## AIM OF THE TASK
With pictures left out, set down exactly the lines that begin at the one containing "Screen dimensions: 1456x837" and end with the last line of the entries below.

_ _ _ _ _

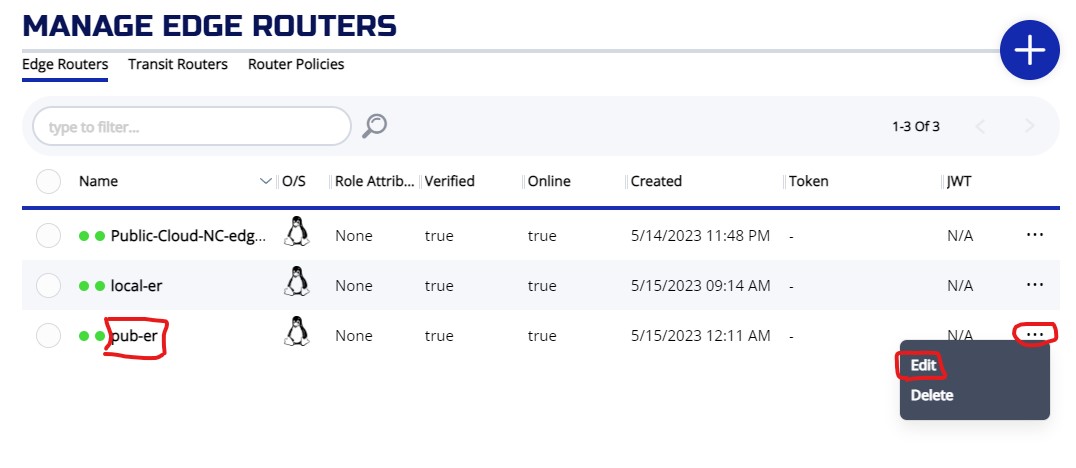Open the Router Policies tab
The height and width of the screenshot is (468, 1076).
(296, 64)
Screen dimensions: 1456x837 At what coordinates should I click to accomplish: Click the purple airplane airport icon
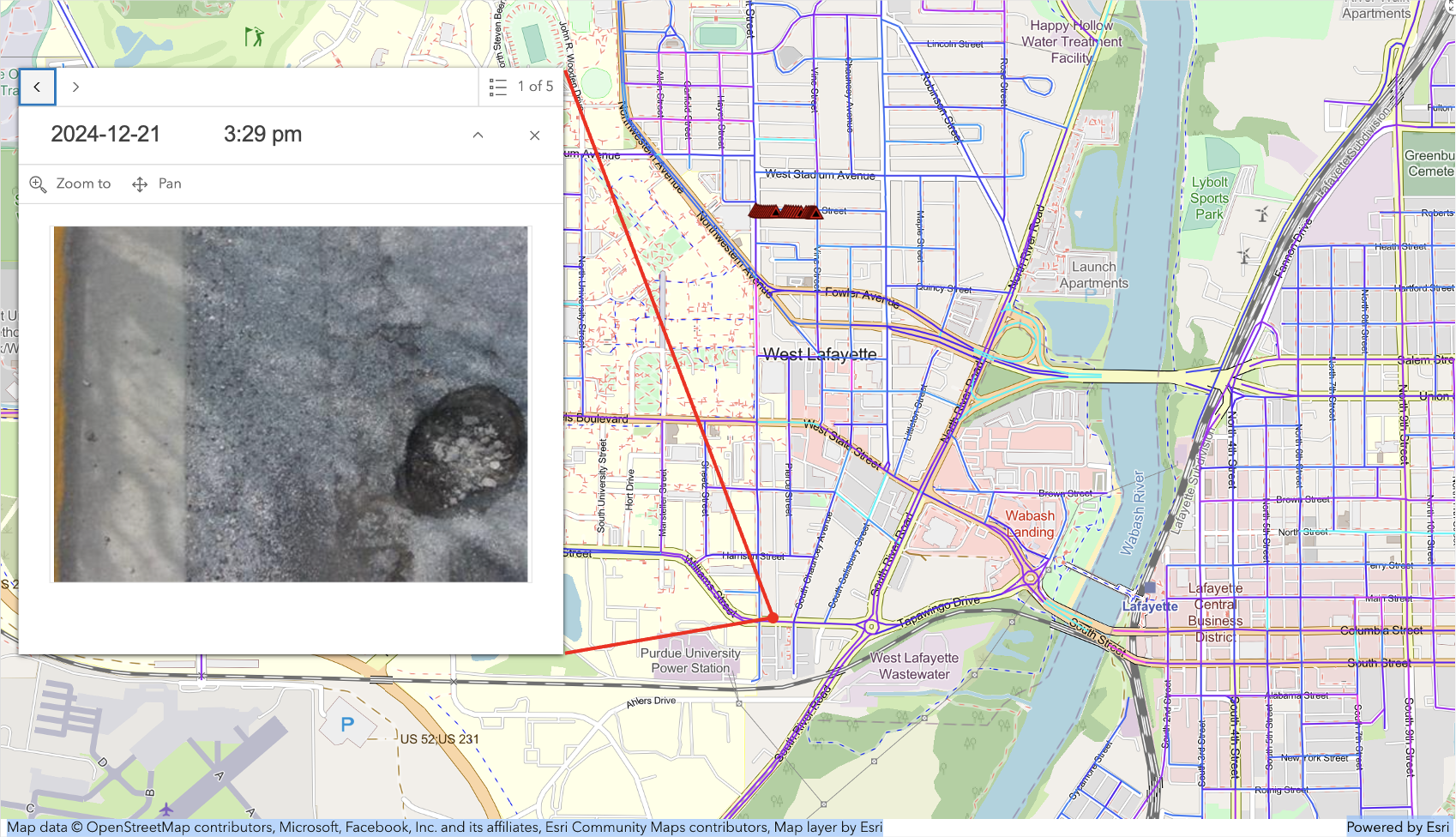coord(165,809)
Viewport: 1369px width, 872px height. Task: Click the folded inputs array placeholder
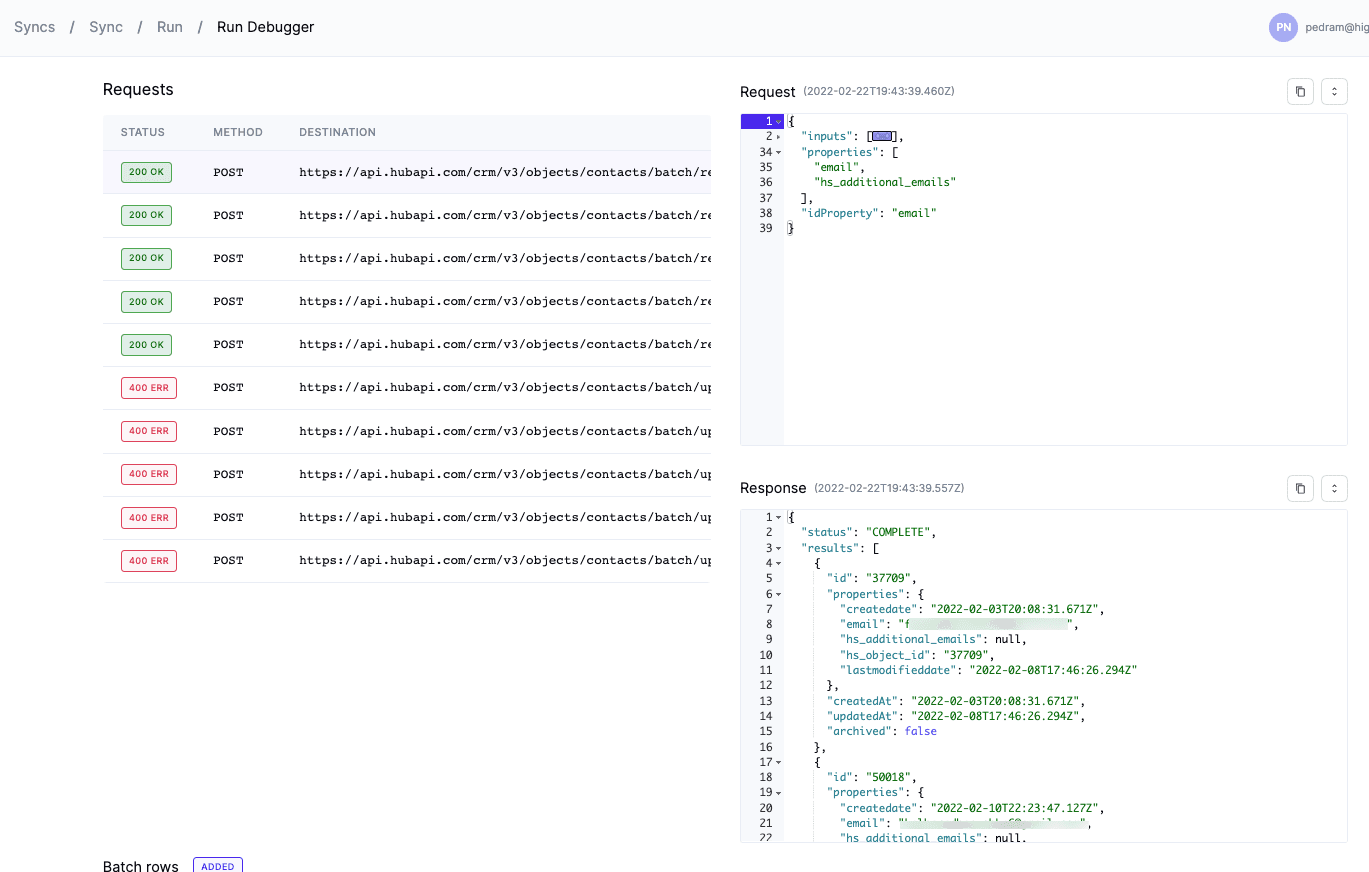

_ _ _ _ _

## ANSWER BELOW
Screen dimensions: 1456x837 At what coordinates should I click to accomplish: Click the purple airplane airport icon
coord(165,809)
Viewport: 1369px width, 872px height. Task: Click the folded inputs array placeholder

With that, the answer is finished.